Модернисты – это обычно неприятные люди. Но, опять же, надо помнить, что модернисты, демонизм, демон поверженный – это все возникает там, где образовался тупик на пути нормального развития, где нормальное развитие уперлось либо в самообожание, либо в цензурный запрет, либо в консерватизм, то есть туда, где не получило развитие органического. Вот там, где это развитие есть, там нет модерна. Модерн – это последнее средство оживить мертвую культуру. Но если это средство не сработало, как в России, возникает все то, что я и написал, главный русский парадокс: «И земля все это схавала за два десятка лет, ибо свой завет у Павла, а у Савла свой завет. Есть обратная дорога отступившимся от бога, но предавшим даже дьявола другой дороги нет». Россия умудрилась предать даже дьявола – собственно, об этом и моя книга. А что делать дальше? Дальше эта культура, видимо, со всеми своими усадебными ресентиментами будет стерта, она останется как объект изучения, но как объект продолжения уже не существует. Надо делать что-то другое.

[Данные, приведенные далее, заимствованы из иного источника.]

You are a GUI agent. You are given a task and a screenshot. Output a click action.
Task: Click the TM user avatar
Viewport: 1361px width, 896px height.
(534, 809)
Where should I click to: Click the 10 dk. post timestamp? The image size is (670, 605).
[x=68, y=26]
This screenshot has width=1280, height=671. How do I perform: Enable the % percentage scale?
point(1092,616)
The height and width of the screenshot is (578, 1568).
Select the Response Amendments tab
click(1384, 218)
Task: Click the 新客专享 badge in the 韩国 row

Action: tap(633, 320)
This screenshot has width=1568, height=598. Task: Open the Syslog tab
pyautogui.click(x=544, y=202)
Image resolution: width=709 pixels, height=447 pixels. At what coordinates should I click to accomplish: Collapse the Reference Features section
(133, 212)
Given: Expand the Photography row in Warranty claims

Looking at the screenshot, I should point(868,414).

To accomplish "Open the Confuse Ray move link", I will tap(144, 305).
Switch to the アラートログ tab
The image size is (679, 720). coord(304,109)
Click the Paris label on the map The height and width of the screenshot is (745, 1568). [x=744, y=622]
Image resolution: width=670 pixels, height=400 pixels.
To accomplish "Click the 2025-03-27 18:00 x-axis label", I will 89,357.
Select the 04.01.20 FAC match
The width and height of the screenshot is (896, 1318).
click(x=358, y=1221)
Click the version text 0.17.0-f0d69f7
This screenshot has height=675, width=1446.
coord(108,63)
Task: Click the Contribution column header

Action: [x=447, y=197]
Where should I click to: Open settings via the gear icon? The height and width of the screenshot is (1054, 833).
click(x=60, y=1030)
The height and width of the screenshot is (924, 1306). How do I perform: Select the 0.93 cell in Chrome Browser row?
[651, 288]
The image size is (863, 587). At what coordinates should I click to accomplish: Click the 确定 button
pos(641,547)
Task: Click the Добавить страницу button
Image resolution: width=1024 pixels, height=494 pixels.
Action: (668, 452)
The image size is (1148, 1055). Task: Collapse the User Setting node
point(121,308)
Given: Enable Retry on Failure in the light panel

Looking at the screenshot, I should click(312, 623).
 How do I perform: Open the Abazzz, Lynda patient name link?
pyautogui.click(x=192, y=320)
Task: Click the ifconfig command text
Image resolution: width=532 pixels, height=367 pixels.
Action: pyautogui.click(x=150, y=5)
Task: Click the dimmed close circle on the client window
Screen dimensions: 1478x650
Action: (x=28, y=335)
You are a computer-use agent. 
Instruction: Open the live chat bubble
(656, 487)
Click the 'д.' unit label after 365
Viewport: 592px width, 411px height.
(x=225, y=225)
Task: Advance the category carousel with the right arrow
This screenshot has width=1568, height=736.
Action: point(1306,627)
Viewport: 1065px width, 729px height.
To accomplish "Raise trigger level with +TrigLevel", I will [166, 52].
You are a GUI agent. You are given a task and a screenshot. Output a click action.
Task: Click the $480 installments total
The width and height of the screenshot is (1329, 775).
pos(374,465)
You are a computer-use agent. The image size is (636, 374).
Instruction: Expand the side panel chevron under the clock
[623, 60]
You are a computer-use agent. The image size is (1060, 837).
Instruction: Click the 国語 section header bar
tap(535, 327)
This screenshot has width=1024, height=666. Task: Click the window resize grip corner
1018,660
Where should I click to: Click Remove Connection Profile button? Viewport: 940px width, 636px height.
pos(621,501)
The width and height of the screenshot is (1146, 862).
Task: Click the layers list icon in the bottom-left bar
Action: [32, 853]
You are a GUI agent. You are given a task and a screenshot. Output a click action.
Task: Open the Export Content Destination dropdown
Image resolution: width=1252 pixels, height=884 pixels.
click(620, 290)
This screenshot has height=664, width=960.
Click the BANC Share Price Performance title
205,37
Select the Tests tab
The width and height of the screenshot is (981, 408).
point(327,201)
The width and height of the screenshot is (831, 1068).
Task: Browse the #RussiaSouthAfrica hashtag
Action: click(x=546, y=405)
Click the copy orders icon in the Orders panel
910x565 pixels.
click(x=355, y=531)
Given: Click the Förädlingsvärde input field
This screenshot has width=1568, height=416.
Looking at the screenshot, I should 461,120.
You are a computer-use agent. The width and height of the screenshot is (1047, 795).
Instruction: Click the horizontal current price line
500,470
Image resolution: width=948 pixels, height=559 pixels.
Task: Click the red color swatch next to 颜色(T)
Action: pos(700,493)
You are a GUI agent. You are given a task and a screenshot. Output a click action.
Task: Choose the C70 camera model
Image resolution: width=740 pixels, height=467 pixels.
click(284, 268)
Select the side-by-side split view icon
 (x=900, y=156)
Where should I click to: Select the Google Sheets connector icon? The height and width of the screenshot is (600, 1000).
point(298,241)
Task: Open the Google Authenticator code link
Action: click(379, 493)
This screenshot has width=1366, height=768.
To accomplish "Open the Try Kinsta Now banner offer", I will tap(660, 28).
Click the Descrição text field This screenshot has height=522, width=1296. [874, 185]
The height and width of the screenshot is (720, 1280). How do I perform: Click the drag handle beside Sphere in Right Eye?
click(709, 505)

Наверное, прав Лев Оборин – мне очень понравился его последний обзор поэзии 80-х, 90-х, 2000-х на «Полке», где он показывает, что, наверное, эта литература отчасти существовала не просто в постсоветском, а в построссийском пространстве. Она нащупывала какие-то темы, которые, строго говоря, уже русским назвать нельзя. Потому что, действительно, сколько можно цацкаться с проблемой тоталитаризма? Проблема тоталитаризма снята с повестки, она показывает очень наглядно, к чему любой тоталитаризм рано или поздно приходит. Он приходит к войне. Он не может существовать без войны, потому что для него это главный инструмент самосохранения. В этом плане, особенно в ядерную эру, он становится опасен для окружающих.